Si nous procédons ainsi, je pense qu'à long terme, le mur de méfiance entre les générations plus âgées s'abaissera progressivement. Enfin, pour gagner la confiance des générations plus âgées des deux pays à long terme, je pense qu'il faut finalement que nous réussissions mieux qu'actuellement. Lorsque notre puissance nationale approchera celle du Japon, voire la dépassera, les relations Corée-Japon entreront dans une relation normale. C'est à ce moment-là que le Japon nous regardera à nouveau, regrettera de ne pas avoir coopéré avec nous, et nous coopérerons. Dans ce processus, les perceptions historiques changeront également. De même, lorsque nous égalerons la puissance du Japon en termes de puissance nationale, nous pourrons dépasser le complexe d'infériorité, la colère et l'explosion de la génération plus âgée. Je pense que dans ce sens, les efforts des deux pays pour se comprendre et se faire comprendre mutuellement sur les questions historiques doivent se poursuivre, mais comme l'a dit la Déclaration d'indépendance de mars, pour créer notre nouvelle civilisation, nous devons renforcer notre puissance nationale.
En renforçant notre puissance économique, notre puissance militaire, et notre charme, c'est-à-dire notre puissance culturelle, normative et morale en tant que soft power, les relations Corée-Japon pourront alors entrer dans une nouvelle ère.
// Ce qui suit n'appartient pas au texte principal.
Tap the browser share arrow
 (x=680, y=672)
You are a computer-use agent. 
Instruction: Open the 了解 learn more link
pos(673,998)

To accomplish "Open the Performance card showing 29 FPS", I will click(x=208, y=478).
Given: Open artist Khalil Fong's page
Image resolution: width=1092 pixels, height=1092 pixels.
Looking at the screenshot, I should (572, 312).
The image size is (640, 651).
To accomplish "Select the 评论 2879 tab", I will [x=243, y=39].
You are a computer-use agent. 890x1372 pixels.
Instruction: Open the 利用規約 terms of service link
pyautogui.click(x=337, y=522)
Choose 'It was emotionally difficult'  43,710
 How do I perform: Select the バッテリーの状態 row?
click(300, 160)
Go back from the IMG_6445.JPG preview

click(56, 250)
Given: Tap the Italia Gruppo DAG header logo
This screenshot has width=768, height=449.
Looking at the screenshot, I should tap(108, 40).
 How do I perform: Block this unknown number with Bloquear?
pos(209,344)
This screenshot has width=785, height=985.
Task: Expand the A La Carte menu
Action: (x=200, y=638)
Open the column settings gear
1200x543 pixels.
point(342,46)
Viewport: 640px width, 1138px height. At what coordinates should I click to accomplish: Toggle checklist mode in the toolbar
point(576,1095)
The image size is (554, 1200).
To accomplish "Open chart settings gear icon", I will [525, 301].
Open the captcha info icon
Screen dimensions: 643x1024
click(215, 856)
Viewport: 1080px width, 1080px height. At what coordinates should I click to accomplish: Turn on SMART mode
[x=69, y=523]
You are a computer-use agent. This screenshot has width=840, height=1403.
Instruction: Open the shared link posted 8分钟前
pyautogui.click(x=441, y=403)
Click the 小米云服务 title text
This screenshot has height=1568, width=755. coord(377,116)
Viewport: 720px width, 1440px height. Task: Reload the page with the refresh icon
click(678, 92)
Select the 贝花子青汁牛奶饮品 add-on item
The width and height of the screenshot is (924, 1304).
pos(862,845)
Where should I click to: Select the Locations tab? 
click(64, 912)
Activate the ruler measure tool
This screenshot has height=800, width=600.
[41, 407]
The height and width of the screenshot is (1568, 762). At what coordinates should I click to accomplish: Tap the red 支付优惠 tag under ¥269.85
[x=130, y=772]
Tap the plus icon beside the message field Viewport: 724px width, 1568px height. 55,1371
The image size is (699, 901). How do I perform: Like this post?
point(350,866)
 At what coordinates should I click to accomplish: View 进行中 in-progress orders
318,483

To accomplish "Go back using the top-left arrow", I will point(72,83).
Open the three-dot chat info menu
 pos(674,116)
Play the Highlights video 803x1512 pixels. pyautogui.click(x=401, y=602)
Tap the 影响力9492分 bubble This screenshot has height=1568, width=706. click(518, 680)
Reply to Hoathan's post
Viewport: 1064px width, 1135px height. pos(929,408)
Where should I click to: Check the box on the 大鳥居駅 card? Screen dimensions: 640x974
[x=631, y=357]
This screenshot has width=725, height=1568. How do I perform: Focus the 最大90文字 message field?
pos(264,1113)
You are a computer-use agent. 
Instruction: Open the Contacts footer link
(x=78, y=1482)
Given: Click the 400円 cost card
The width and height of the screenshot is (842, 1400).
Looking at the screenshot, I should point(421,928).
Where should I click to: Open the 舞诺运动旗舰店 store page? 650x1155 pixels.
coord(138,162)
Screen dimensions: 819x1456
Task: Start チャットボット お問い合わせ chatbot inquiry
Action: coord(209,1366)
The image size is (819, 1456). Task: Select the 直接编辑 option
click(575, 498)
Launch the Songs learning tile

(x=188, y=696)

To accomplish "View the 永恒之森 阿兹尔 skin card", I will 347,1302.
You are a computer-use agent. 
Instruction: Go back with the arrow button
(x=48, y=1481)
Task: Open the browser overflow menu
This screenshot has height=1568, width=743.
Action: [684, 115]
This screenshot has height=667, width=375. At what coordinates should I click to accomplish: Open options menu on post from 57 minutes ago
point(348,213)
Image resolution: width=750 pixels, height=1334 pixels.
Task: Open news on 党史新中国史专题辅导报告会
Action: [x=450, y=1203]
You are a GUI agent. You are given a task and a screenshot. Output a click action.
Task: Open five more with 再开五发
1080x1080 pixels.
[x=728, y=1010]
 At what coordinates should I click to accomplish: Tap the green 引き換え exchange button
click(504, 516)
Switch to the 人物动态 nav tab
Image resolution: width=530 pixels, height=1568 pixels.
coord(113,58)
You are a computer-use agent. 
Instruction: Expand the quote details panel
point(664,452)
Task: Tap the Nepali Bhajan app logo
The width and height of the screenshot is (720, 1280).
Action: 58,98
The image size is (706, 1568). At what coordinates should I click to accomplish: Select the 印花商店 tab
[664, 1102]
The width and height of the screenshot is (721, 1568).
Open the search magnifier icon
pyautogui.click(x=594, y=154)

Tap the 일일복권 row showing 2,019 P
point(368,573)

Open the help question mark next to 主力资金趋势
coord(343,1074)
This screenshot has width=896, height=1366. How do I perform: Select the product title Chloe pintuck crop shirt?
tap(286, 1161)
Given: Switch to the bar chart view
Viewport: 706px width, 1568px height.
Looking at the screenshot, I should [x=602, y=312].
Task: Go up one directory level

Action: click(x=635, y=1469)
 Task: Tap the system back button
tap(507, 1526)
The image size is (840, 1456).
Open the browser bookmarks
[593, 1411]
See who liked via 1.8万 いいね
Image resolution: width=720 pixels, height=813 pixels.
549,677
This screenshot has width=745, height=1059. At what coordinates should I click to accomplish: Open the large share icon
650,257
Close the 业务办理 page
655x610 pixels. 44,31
De ce point de vue, la décision du gouvernement actuel n'est que le premier pas vers une nouvelle ère Corée-Japon. Par conséquent, bien que les efforts des gouvernements des deux pays soient nécessaires, je pense que les relations Corée-Japon ne pourront entrer dans une relation normale que lorsque nous, tous les citoyens, nous unirons nos forces pour avancer. Merci.
Si nous développons notre puissance économique, notre puissance militaire, et notre pouvoir culturel et normatif, c'est-à-dire notre puissance douce, alors les relations Corée-Japon pourront entrer dans une nouvelle ère. En ce sens, la décision du gouvernement actuel n'est qu'un premier pas vers cette nouvelle ère des relations Corée-Japon. Par conséquent, bien que les efforts des deux gouvernements soient nécessaires, les relations Corée-Japon ne pourront véritablement revenir à la normale et à une relation ordinaire que lorsque tous nos citoyens uniront leurs forces pour aller de l'avant. Je vous remercie.
*Ce texte est une traduction par IA d'un original rédigé en coréen. Certaines traductions ou nuances peuvent être inexactes.